** Document segment follows **

Hungary’s economy is set to flirt with, or may even slide back into, recession next year under the pressure of a deepening eurozone debt crisis, London-based emerging markets analysts said on Wednesday.
In its latest Emerging Markets Quarterly report released to investors in London, Barclays Capital said it has revised its euro area growth forecast for 2012 to a 0.2% GDP fall from the 1.6% growth in its previous Quarterly.
"Such a growth shock is expected to spill over 1:1 into most of Central and South Eastern Europe with a relatively short lag".
In Hungary, although Q3 growth "surprised somewhat on the upside, we expect GDP (growth) to be a mere 1.5% for 2011 as a whole and about zero for 2012 at best".
A forecast chart attached to the report suggests that Barclays Capital expects Hungary’s economy to grow 0.1% next year.
In separate emerging markets forecast released on Wednesday, Capital Economics, a major London-based financial and economic consultancy, said that the deepening turmoil in the eurozone is likely to drag large parts of emerging Europe into recession over the next year and there is a growing risk that some countries will experience a full-blown financial crisis.
Contagion from the euro crisis will come via several channels, one of which is trade and the most open economies of Central Europe, notably Hungary, Slovakia and the Czech Republic, are "especially vulnerable on this front".
The "potentially most explosive channel of contagion", however, is via the banking sector – specifically that parent banks in the West limit short-term funding to subsidiaries in the East. "Hungary, Ukraine, Croatia and Bulgaria look most vulnerable to this".
Consequently, "we think it more likely than not that the Hungarian economy will enter recession next year and we have pencilled in a (GDP) contraction of 1.5%" for 2012, Capital Economics said.

** End of Document segment **

Work task 1:
In the article on Hungary's economic outlook, what GDP contraction for 2012 did Capital Economics pencil in for Hungary?
Work task 2:
Please rewrite the article on Hungary's economic outlook starting with "A forecast chart" and going on through "full-blown financial crisis.", swapping "consultancy" for "firm".
Rely only on the article on Hungary's economic outlook.

** Dataset excerpt follows **

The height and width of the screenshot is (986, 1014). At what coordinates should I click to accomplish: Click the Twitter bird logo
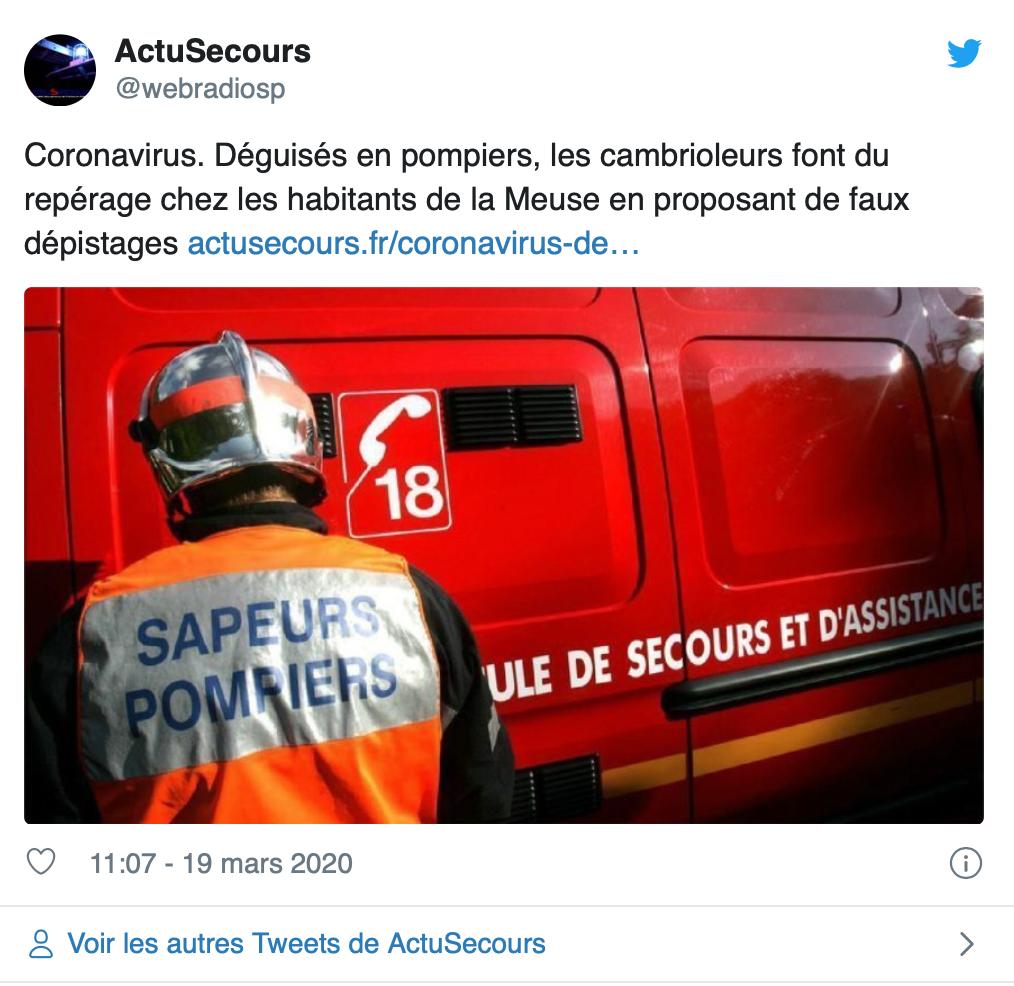pyautogui.click(x=964, y=52)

** End of Dataset excerpt **

Exercise response 1:
A contraction of 1.5%.

Exercise response 2:
A forecast chart attached to the report suggests that Barclays Capital expects Hungary’s economy to grow 0.1% next year.
In separate emerging markets forecast released on Wednesday, Capital Economics, a major London-based financial and economic firm, said that the deepening turmoil in the eurozone is likely to drag large parts of emerging Europe into recession over the next year and there is a growing risk that some countries will experience a full-blown financial crisis.